The purpose of these statistical methods is to provide a standardized legend (pattern/colour) for data representation across temporal, spatial, and jurisdictional layers. The disease data used are in point patterns, which are generated through geo-coding process with the postal code and/or geo-coded civic addresses. Since the name of the postal code may change over time, we consider the spatial location of postal code and/or geo-coded civic addresses to ensure the geo-coding quality. With the "point-in-polygon" spatial operation, it is easy to roll up data and calculate disease cases in relation to certain administrative boundaries. The above five statistical methods are used to calculate the statistical values of disease rates. These statistical values could be expressed through disease mapping variables related to time (e.g., annual, seasonal, monthly, weekly, daily), gender (e.g., male, female, both), age group (e.g., 0–4, ..., 85+, total), geographic level (e.g., Dissemination Areas/Census Block Group, Census Divisions/County, etc.), and/or disease type (e.g., influenza). In the classification maps or charts, the generated thematic maps are based on the above multiple disease mapping variables.

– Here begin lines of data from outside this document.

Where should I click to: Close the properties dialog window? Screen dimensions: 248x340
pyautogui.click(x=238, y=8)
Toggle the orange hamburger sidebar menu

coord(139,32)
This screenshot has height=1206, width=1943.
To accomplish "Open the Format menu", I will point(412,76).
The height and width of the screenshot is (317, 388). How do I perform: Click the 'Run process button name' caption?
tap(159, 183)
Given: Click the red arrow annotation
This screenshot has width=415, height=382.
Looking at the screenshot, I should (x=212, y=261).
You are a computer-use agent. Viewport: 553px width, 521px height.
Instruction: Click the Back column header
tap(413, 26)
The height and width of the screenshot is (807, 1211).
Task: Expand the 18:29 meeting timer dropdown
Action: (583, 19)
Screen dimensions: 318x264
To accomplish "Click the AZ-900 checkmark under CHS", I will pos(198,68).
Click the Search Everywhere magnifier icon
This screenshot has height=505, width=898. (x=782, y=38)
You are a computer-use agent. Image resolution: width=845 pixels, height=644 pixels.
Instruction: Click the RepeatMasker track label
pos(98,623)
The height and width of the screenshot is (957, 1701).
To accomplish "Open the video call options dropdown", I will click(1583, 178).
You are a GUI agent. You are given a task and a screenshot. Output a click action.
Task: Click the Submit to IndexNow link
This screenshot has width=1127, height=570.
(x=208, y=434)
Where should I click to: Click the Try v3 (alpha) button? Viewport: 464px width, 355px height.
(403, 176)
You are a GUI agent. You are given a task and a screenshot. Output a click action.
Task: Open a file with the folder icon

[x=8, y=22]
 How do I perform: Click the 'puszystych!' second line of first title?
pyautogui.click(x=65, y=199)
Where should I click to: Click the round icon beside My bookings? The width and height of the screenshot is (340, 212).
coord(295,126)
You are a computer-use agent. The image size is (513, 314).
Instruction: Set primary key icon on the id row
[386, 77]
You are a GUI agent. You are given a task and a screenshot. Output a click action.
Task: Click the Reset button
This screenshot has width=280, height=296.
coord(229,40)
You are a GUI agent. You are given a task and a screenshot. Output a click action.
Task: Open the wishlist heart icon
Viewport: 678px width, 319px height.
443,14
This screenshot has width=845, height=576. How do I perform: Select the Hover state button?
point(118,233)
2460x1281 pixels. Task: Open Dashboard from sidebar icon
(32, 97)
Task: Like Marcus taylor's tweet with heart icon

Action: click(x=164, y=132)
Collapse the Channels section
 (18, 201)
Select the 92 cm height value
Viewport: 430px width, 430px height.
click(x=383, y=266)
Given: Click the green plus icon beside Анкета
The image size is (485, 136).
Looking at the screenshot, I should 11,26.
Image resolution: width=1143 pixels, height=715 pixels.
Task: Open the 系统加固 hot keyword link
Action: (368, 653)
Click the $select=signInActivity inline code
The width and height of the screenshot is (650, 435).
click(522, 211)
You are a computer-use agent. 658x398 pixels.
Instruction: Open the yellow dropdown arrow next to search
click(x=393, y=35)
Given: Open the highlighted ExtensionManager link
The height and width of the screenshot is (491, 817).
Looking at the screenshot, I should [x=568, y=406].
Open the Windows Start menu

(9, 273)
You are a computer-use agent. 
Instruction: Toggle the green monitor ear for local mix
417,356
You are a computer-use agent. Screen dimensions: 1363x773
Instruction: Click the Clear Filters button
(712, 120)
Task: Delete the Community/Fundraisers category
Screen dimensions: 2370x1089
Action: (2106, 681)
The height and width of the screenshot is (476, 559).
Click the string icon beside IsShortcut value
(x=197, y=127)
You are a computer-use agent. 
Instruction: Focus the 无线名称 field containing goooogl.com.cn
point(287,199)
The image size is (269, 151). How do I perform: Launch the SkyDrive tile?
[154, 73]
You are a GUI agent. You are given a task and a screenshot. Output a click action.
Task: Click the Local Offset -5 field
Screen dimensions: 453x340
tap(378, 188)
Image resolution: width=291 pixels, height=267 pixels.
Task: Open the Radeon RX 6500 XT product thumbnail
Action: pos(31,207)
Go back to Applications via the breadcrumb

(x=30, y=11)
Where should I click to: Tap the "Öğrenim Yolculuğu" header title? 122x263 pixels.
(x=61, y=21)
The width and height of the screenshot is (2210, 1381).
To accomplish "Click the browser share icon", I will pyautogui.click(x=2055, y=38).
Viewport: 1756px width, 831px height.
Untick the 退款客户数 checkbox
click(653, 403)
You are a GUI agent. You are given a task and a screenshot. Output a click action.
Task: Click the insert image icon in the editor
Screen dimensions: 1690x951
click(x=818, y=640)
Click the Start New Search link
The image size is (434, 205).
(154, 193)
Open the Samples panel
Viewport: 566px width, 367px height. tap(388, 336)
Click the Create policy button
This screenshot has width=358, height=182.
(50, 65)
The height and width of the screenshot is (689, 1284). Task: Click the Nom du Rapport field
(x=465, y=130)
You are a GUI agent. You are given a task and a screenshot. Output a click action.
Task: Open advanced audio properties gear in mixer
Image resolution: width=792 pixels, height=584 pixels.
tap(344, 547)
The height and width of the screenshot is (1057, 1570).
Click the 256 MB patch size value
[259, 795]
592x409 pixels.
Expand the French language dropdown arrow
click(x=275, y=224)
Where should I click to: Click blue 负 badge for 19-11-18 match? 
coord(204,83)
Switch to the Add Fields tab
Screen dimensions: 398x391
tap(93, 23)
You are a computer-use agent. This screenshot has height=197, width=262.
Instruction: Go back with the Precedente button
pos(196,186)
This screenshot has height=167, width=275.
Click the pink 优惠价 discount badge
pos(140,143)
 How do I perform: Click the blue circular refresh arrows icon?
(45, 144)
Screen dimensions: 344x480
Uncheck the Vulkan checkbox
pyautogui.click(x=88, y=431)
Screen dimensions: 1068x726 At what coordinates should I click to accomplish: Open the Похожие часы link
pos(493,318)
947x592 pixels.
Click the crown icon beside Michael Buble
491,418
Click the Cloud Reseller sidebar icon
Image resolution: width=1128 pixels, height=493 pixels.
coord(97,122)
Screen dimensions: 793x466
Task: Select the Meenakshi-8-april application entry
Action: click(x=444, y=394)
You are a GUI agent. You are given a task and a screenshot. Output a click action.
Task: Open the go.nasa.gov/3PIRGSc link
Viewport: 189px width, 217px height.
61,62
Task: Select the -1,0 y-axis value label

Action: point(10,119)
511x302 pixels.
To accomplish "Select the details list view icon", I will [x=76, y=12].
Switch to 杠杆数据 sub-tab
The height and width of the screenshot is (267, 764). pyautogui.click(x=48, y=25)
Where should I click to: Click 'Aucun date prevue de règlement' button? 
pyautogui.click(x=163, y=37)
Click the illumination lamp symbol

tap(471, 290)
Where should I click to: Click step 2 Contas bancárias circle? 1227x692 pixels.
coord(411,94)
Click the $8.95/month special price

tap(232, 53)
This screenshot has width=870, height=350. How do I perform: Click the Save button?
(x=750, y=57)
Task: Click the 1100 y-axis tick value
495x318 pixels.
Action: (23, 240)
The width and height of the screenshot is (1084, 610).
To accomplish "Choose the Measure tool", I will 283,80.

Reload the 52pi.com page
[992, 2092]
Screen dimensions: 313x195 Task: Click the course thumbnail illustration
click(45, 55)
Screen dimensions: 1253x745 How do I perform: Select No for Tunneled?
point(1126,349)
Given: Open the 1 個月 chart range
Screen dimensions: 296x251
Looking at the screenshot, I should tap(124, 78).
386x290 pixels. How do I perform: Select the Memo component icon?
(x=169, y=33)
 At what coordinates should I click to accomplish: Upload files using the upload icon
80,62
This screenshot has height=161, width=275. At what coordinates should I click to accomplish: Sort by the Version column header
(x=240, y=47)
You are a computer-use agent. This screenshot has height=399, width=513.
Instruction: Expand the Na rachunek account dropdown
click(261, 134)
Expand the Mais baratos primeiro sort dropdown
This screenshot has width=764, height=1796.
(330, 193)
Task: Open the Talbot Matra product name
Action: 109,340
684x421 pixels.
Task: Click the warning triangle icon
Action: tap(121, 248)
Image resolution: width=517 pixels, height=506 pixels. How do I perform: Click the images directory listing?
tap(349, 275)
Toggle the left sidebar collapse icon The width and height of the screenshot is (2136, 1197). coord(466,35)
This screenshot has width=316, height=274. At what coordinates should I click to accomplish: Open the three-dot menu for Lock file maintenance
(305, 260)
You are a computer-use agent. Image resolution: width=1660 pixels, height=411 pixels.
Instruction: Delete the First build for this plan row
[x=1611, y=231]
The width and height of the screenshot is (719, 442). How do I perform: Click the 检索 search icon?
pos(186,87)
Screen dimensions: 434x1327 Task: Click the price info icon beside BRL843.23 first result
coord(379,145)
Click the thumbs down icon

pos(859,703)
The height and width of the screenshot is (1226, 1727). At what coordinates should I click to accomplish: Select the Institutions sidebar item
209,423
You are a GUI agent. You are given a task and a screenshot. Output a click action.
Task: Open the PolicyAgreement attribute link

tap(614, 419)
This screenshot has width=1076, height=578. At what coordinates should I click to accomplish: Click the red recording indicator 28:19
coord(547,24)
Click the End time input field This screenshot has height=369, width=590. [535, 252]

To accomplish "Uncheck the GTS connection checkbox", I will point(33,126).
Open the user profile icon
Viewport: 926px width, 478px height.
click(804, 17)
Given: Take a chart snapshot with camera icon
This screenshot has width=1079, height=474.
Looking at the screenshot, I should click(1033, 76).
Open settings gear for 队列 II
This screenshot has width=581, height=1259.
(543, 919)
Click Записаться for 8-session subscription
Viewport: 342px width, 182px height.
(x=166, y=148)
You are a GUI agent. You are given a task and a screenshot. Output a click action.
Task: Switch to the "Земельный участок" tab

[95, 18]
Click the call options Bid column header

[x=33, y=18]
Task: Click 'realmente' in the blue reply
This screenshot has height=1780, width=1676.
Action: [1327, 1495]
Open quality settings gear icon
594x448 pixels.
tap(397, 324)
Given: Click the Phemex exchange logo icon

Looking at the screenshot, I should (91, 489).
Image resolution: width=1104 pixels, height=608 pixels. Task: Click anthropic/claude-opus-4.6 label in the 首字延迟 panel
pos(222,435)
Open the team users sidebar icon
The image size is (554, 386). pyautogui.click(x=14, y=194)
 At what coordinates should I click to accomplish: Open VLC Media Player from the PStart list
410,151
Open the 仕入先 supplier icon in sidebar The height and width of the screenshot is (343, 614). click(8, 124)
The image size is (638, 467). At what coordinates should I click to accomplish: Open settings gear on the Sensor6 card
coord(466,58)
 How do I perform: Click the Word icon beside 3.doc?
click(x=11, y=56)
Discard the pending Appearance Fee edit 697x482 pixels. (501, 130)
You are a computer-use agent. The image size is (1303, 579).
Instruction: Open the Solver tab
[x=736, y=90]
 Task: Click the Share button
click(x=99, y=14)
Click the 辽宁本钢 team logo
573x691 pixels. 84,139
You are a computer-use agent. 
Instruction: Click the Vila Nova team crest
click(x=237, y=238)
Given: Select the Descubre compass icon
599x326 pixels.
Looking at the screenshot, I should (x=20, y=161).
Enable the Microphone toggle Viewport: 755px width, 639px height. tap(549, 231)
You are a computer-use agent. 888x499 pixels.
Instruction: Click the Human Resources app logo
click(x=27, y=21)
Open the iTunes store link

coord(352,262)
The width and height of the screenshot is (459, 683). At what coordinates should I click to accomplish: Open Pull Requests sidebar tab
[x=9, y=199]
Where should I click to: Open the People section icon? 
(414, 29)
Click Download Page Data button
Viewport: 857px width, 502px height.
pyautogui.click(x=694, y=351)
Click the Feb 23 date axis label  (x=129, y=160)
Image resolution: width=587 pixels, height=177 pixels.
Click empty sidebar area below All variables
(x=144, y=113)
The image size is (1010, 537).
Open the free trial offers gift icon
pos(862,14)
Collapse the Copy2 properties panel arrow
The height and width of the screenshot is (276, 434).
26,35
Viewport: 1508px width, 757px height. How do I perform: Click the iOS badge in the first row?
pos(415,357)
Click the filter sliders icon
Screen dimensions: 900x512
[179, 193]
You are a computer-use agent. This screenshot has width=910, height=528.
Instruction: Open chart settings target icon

Processing time is also an important factor for online infectious disease mapping, as it takes time to calculate the statistical values. Taking this into account, we have developed two flexible interfaces for obtaining the statistical results. For precomputed cases, the system could respond in real time. In such a case, the statistical values of the pre-defined conditions (spatial level, age group, etc) have already been calculated. The other situation is more flexible and is processed in real time. Users can define the parameters (certain time interval, specific age group, etc) according to their requirements. In addition, a cache mechanism is developed to maintain calculated statistical values. Data warehousing can be used as an alternative approach to improve the processing performance.
OGC services for disease mapping
The OGC Web Map Service (WMS), Styled Layer Descriptor (SLD), and Web Map Context (WMC) are implemented for the disease mapping and sharing in this study. WMS publishes its ability to produce maps rather than its ability to access specific data holdings, and generates spatially referenced maps dynamically [20]. SLD allows user-defined symbolization in producing maps [21], which make it possible to integrate maps from different WMS in the same style. WMC uses eXtensible Markup Language (XML) based context documents including information about the servers providing layers in the overall map, the bounding box, and map projection shared by all the maps, and these provide sufficient operational metadata for clients to reproduce the maps [22].